Cuando hablamos de intimidad sexual, estamos hablando de algo más que sólo sexo, más que sólo cercanía física y más que satisfacción de necesidades primitivas del ser humano. La intimidad sexual tiene que ver con un intercambio profundo de sentimientos, sensaciones, deseos, gustos y fluidos que, en la medida que nos vamos conociendo va creciendo en intimidad y confianza como ingrediente importante en la pareja.

Estar satifecho en este ámbito de la relación, tiene que ver con el conocimiento y confianza que se tiene de uno mismo y del otro

La intimidad sexual, además de ser un acto que nos genera placer, es también una forma de comunicación con la pareja, ya que al establecer este intimo contacto físico estamos movilizando los elementos de la comunicación en todos sus niveles: verbal, gestual y corporal cuya interpretación de la pareja nos hará saber acerca de su satisfacción o no en este plano de la relación.

Estar satifecho en este ámbito de la relación, tiene que ver con el conocimiento y confianza que se tiene de uno mismo y del otro, es entonces que se puede estar consciente de lo que yo quiero/necesito y pendiente de lo que el otro quiere/necesita para que un encuentro sexual exitoso.

Si bien, hoy en día existen menos tapujos para hablar y tener sexo, encontrando diversos medios que nos entregan amplia información al respecto y diversos medios para obtener sexo rápidamente. Sabemos que en la intimidad, quien debe darnos la mayor cantidad de información sobre lo que a nuestra propia sexualidad respecta, es la persona con quien tengo un vínculo intimo de pareja, con la cual se ha desarrollado esa confianza, definida como la seguridad o esperanza firme que alguien tiene de otro individuo o de algo, para lograr un único momento de intimidad sexual satisfactorio.

De la intimidad sexual en particular, no todos gozan de ella para llevarla a cabo.

Es fácil decir que la confianza es uno de los principales elementos de una relación de pareja en general, y de la intimidad sexual en particular, sin embargo, no todos gozan de ella para hablar de su intimidad y luego llevarla a cabo.
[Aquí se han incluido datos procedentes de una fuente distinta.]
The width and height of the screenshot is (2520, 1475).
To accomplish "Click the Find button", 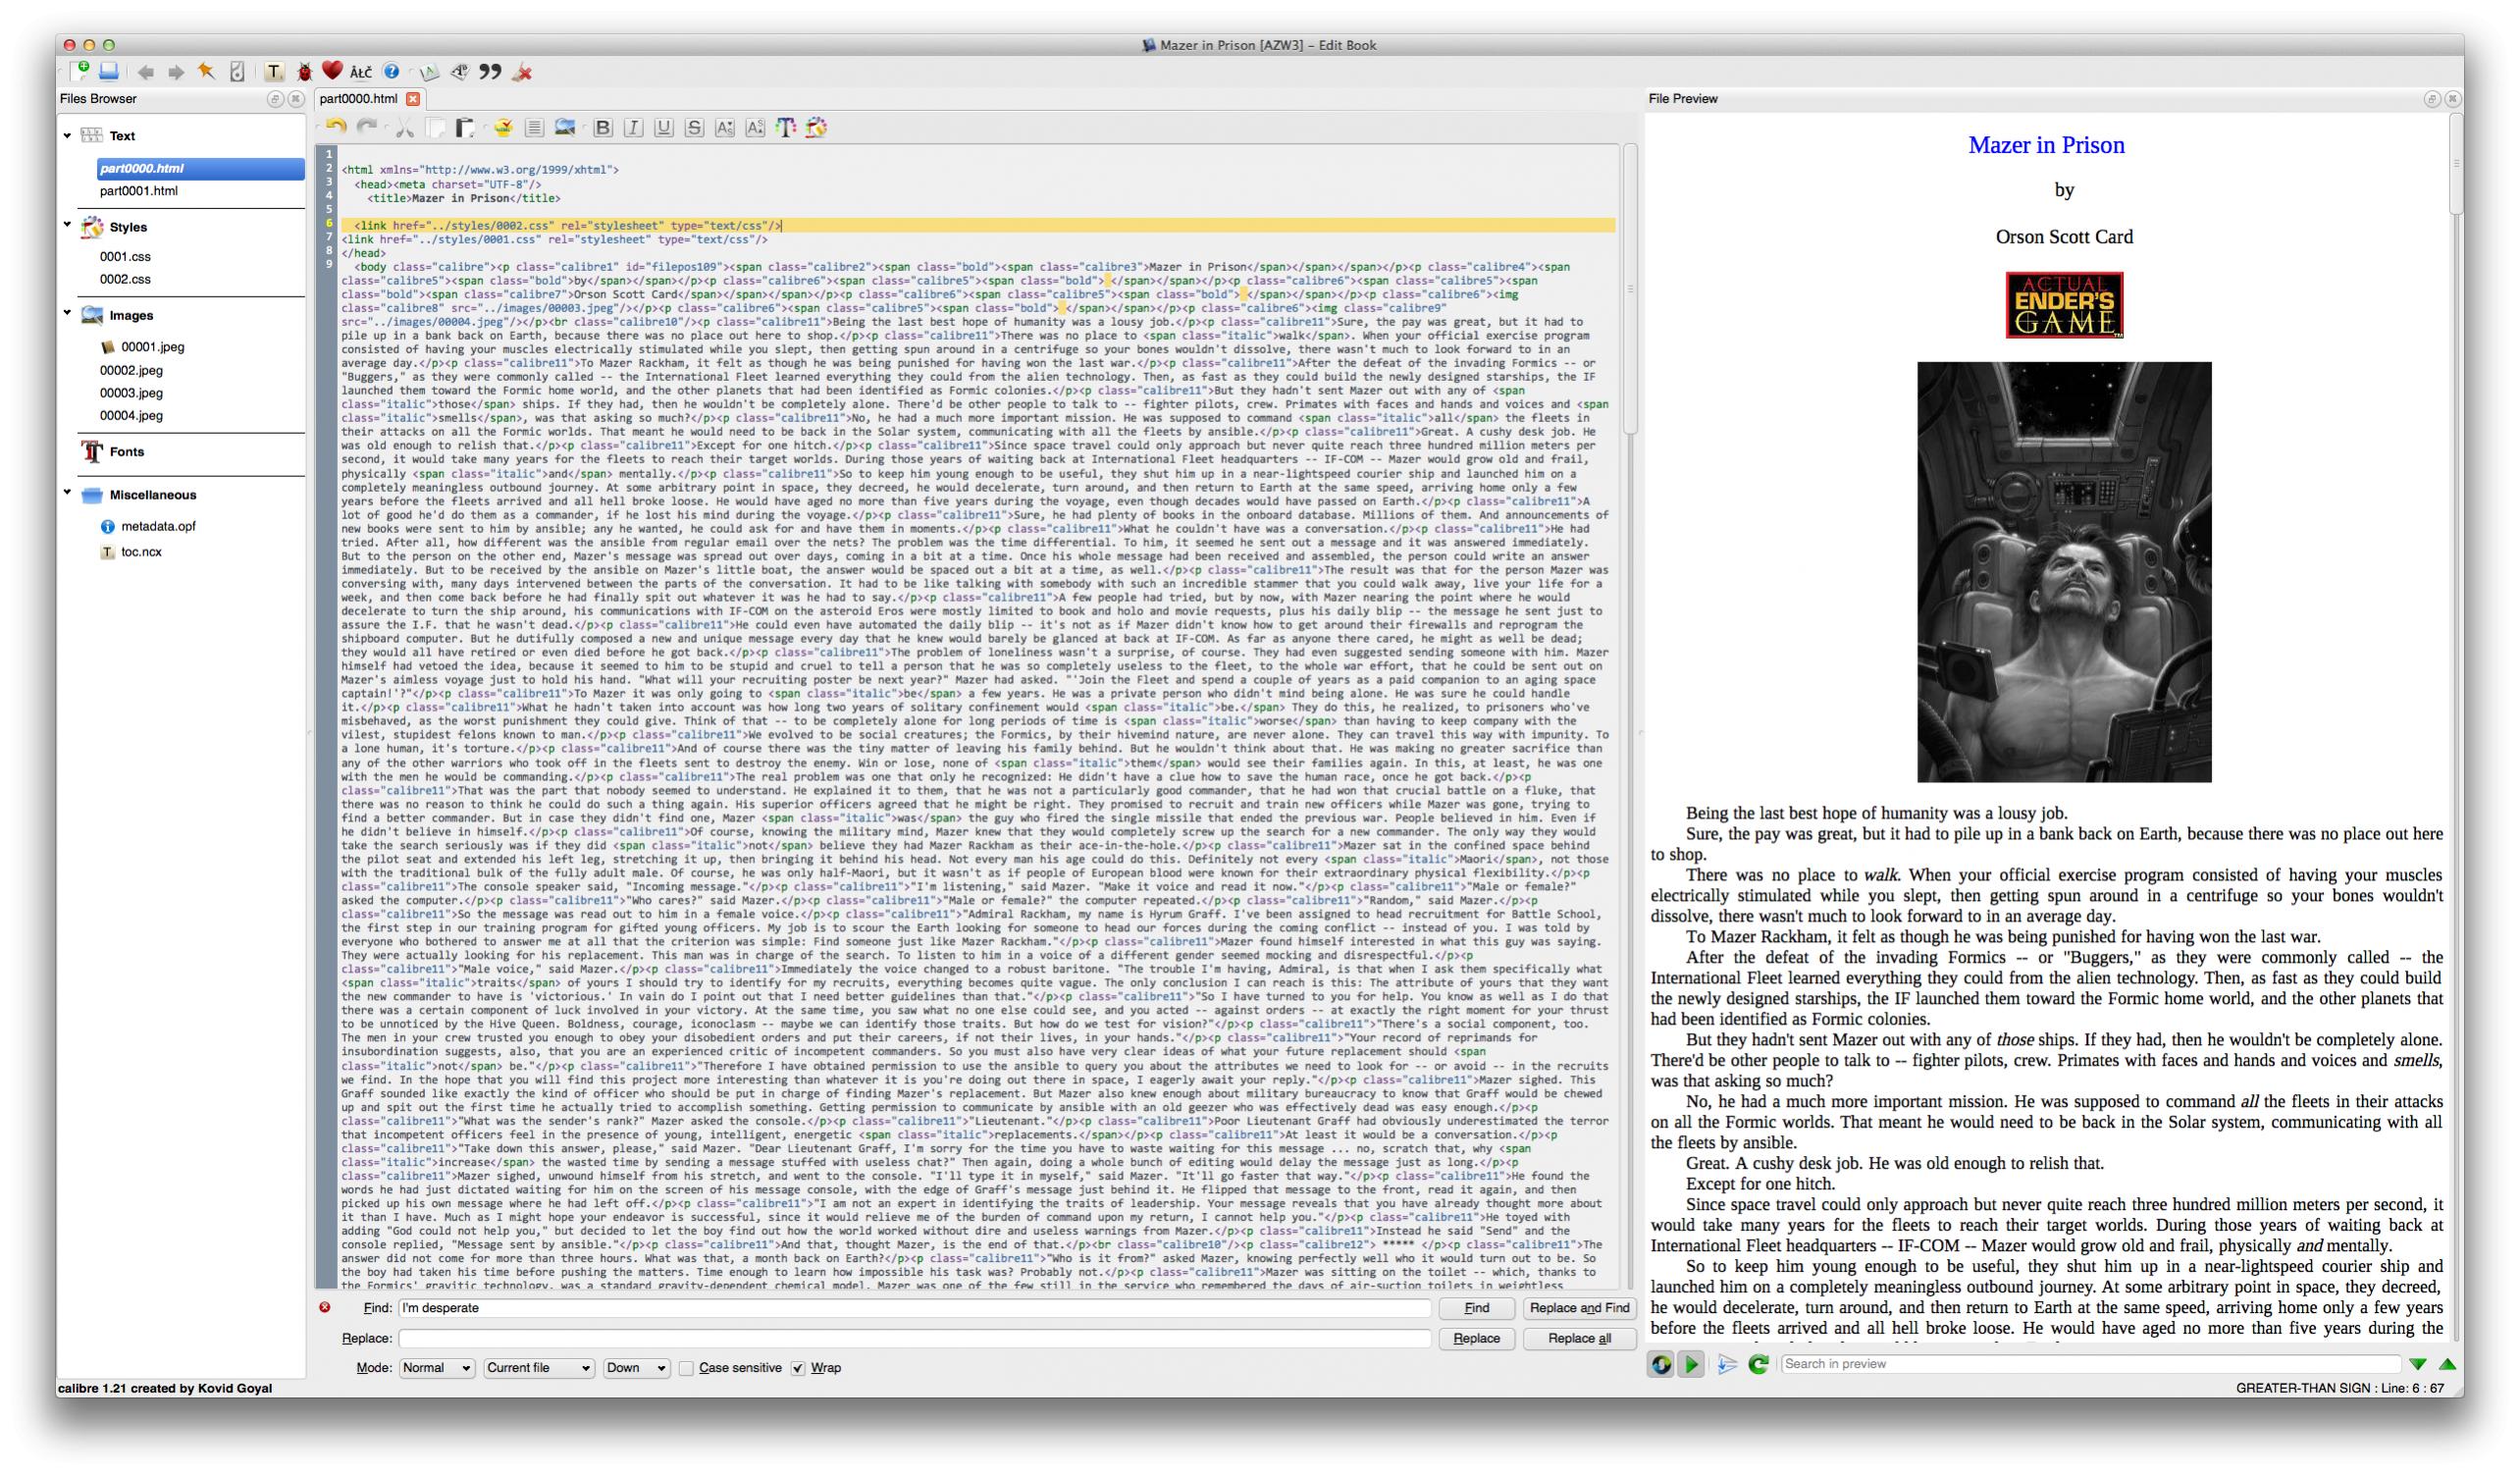I will pyautogui.click(x=1476, y=1309).
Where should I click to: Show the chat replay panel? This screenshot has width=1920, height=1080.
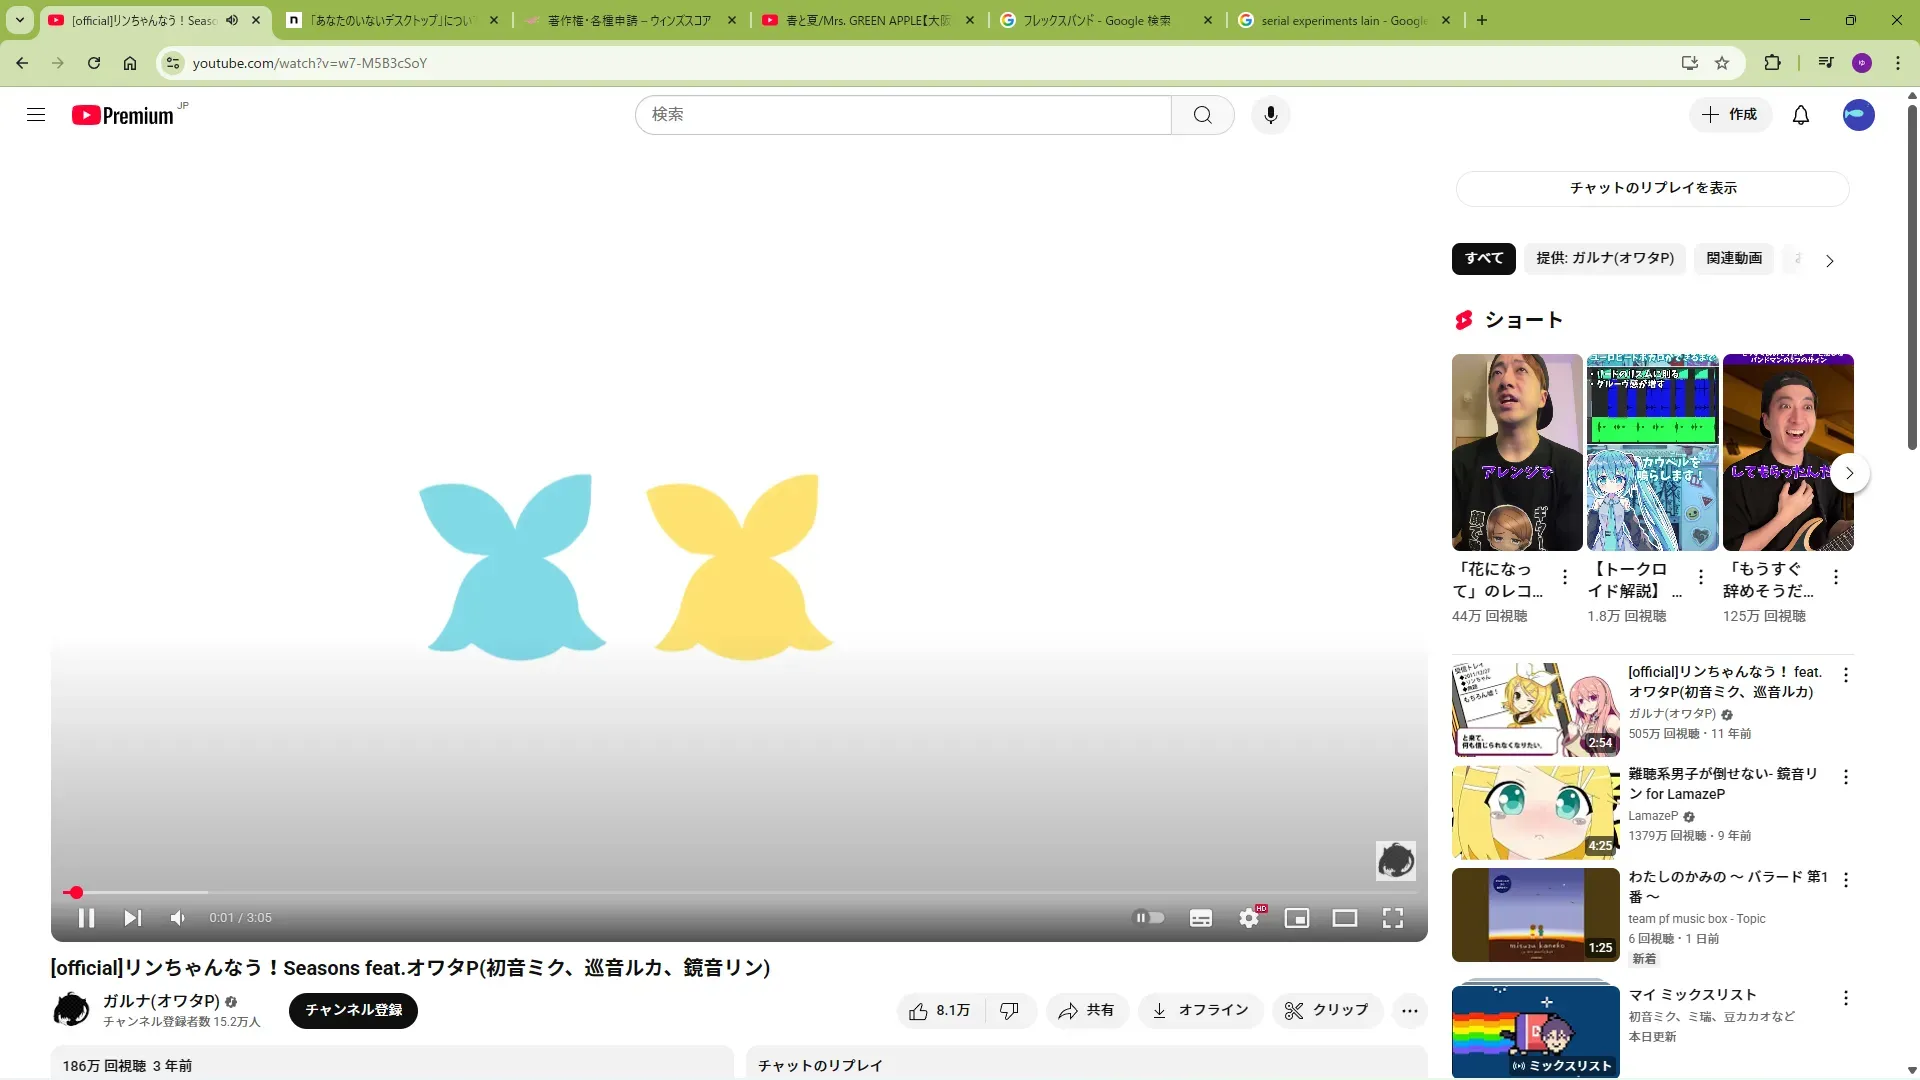tap(1653, 188)
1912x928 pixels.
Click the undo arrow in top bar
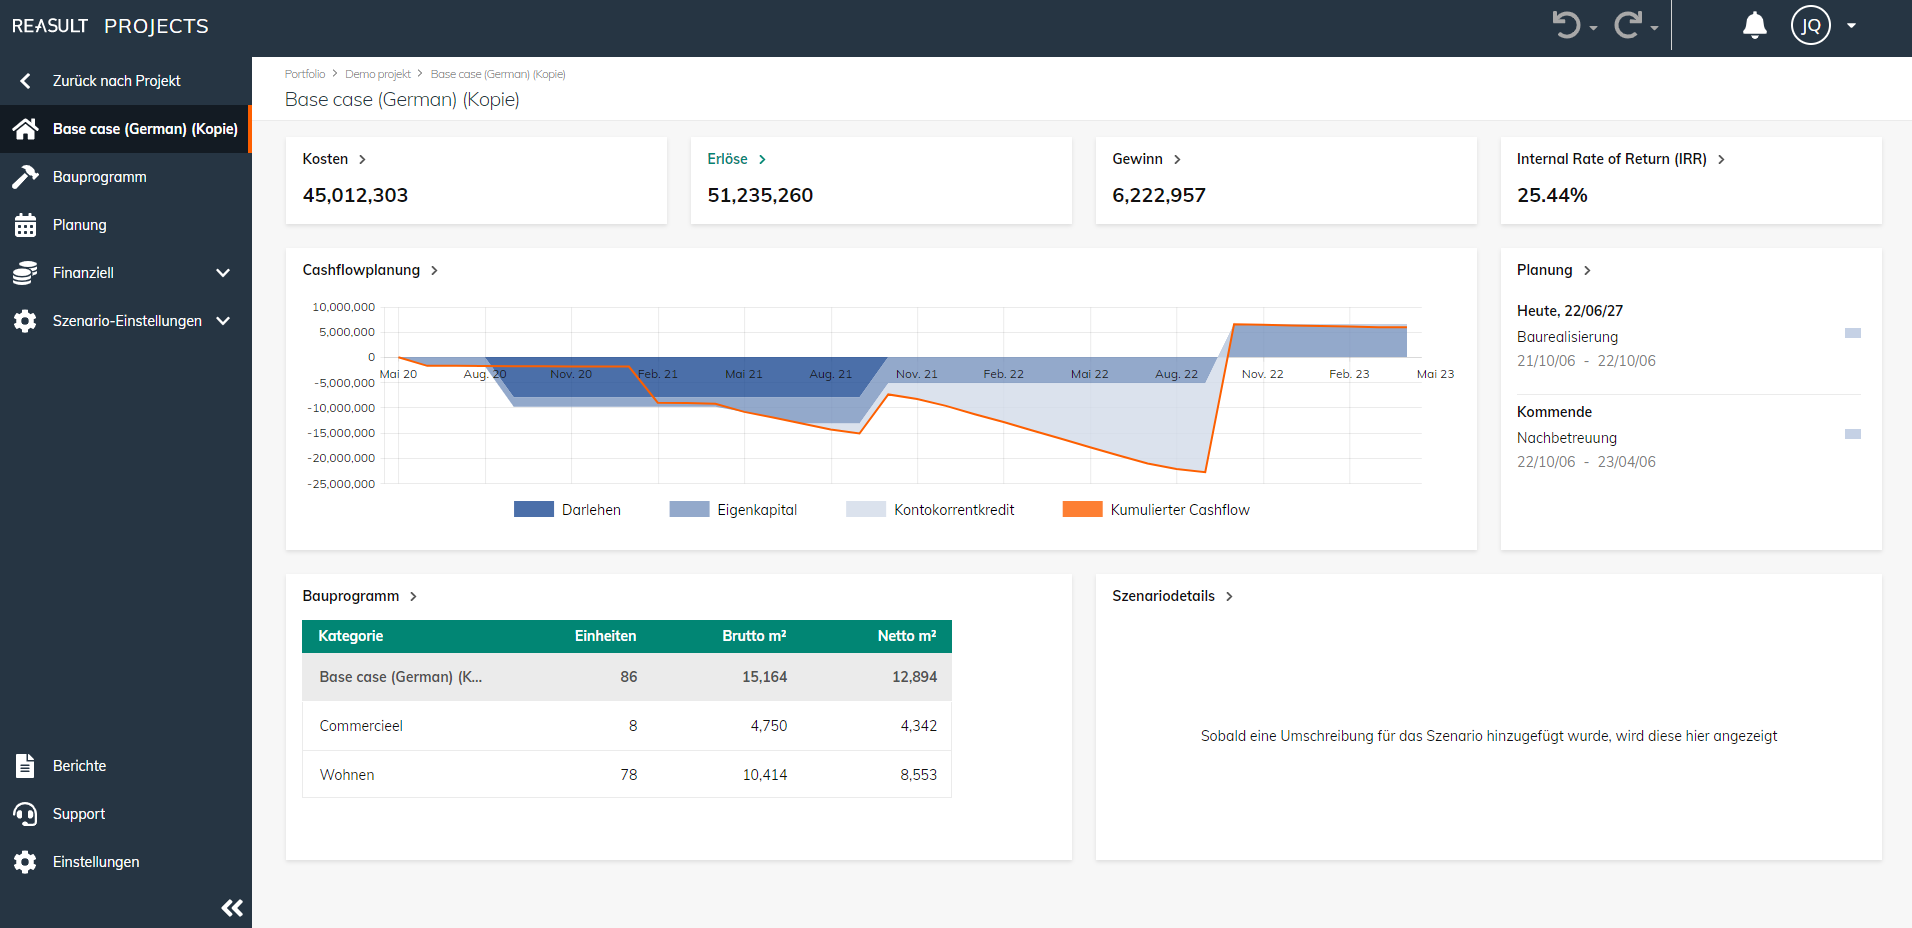[x=1566, y=25]
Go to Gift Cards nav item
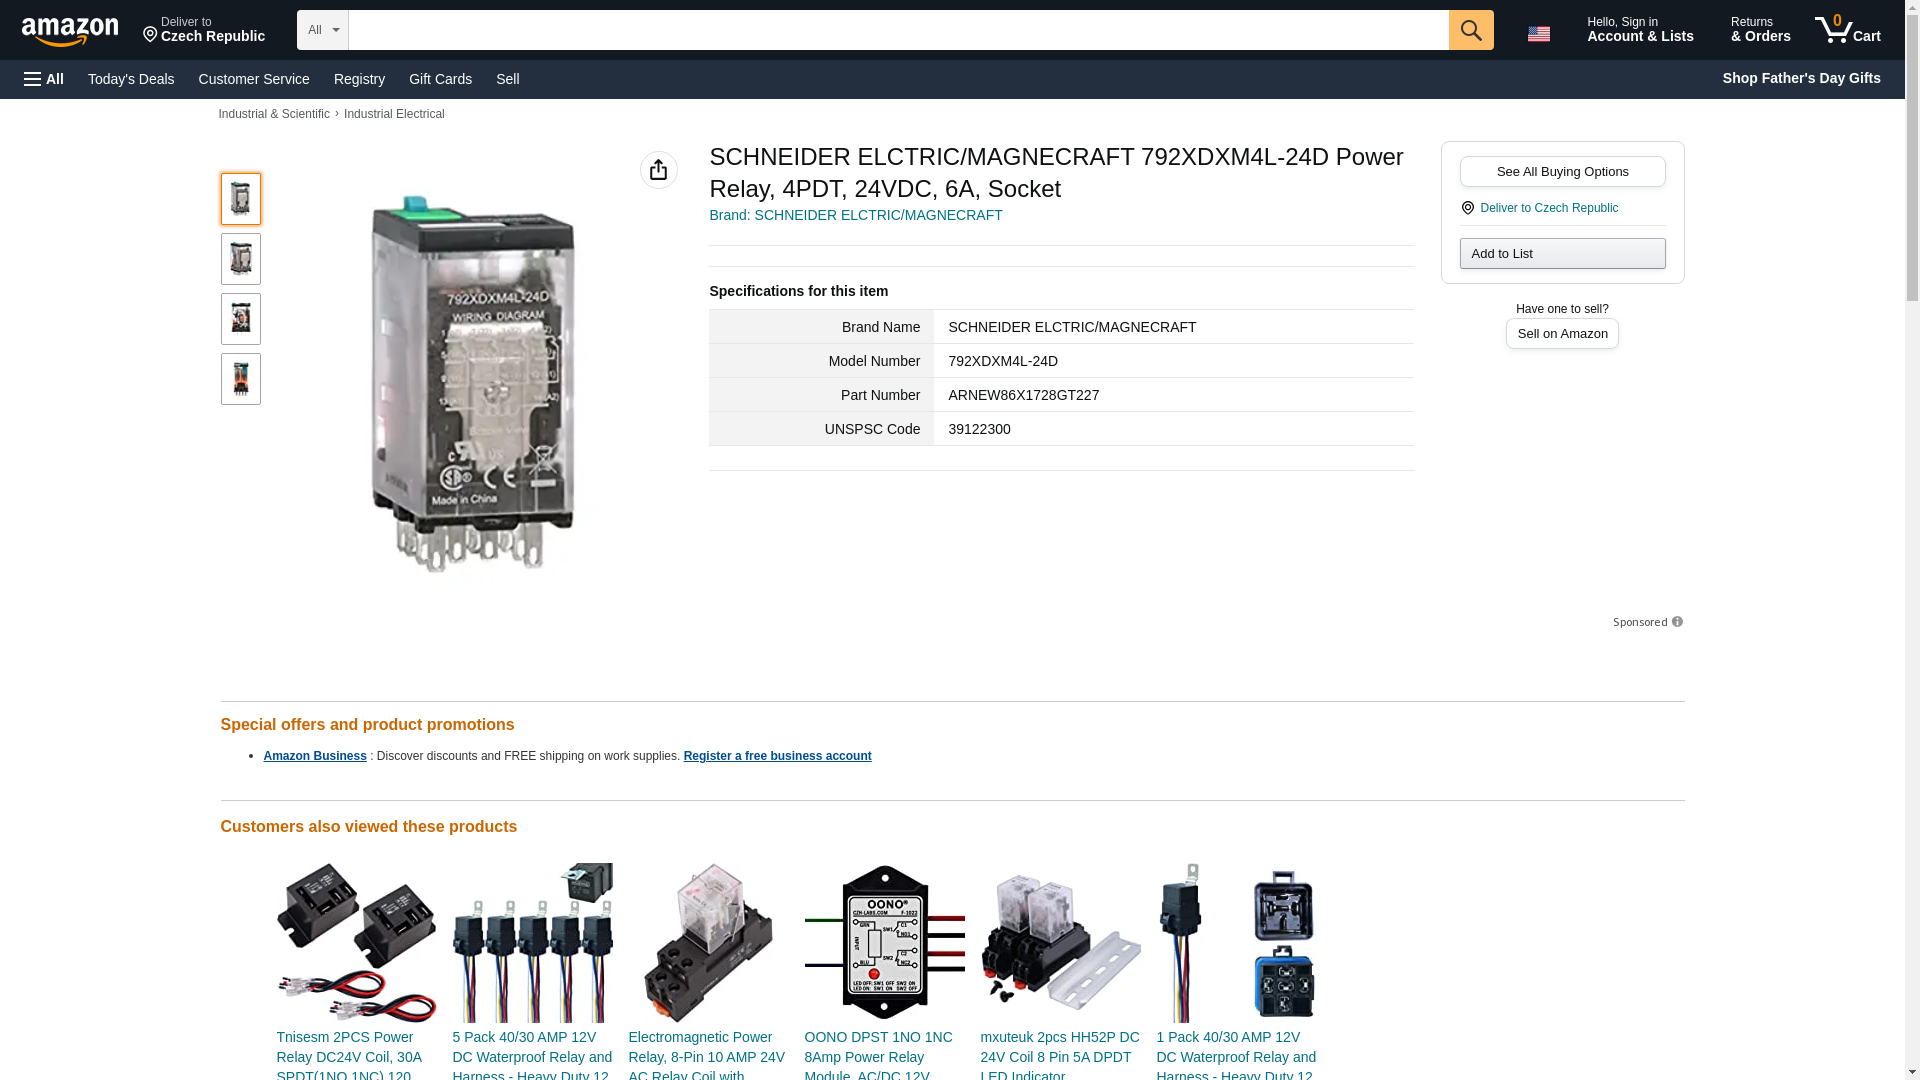Image resolution: width=1920 pixels, height=1080 pixels. [440, 79]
Es aquí donde, muchas veces, nacen o se mantienen los problemas sexuales que atendemos en la consulta o los muchos que quedan en esa intimidad sin resolver.

Entonces para solucionar este “problema de comunicación” (intimidad y confianza), tenemos que “mejorar la comunicación”, es decir, conversar con nuestras parejas acerca de nuestra sexualidad: cuál sería nuestra frecuencia ideal; cuál es el lugar y el momento de mayor comodidad para tener ese acercamiento intimo; qué lugares nos gusta que nos acaricien y cuáles no; cómo nos gusta que nos acaricien; aclarar expectativas sobre “la previa” en cuanto a duración y significado para cada uno; qué nos gusta que pase después (dormir, conversar, acariciarse, abrazarse, otros), entre otros temas.

La intimidad sexual es un momento para acercarse más, es un espacio donde se está más unido que nunca física y emocionalmente a la pareja, es entrega y vulnerabilidad, y por lo tanto, estar bien en ese aspecto ayuda fuertemente a fortalecer la relación o puede convertirse en una señal por donde mostrar una debilidad en la relación.

Si bien es importante la comunicación con el otro, el proceso comienza con uno mismo, y cuando se está listo, se comparte.

No podemos responsabilizar al otro sino sabemos o no hemos comunicado nuestras preferencias,  expectativas, deseos y necesidades en la intimidad, estas son dinámicas, cambian con el tiempo, el momento de vida y claramente varían entre mayor confianza haya con la pareja.

Hazte cargo de tu sexualidad y genera el espacio para hablar libremente y sin tapujos con tu pareja, y verás que el acto se dará también con plena libertad. No le digas lo que no te gusta de cómo lo hace, dile lo que si te gusta y cómo mejorarlo. Intenta conocer mejor a tu pareja preguntándole lo que más le gusta de la relación sexual y abrete a las nuevas posibilidades que te proponga, conversándolas. No olvides que la estimulación física es tan importante como la emocional.

“Recuerda: el otro no es el único responsable de tu placer y satisfacción en la intimidad. Tú eres el primer responsable.”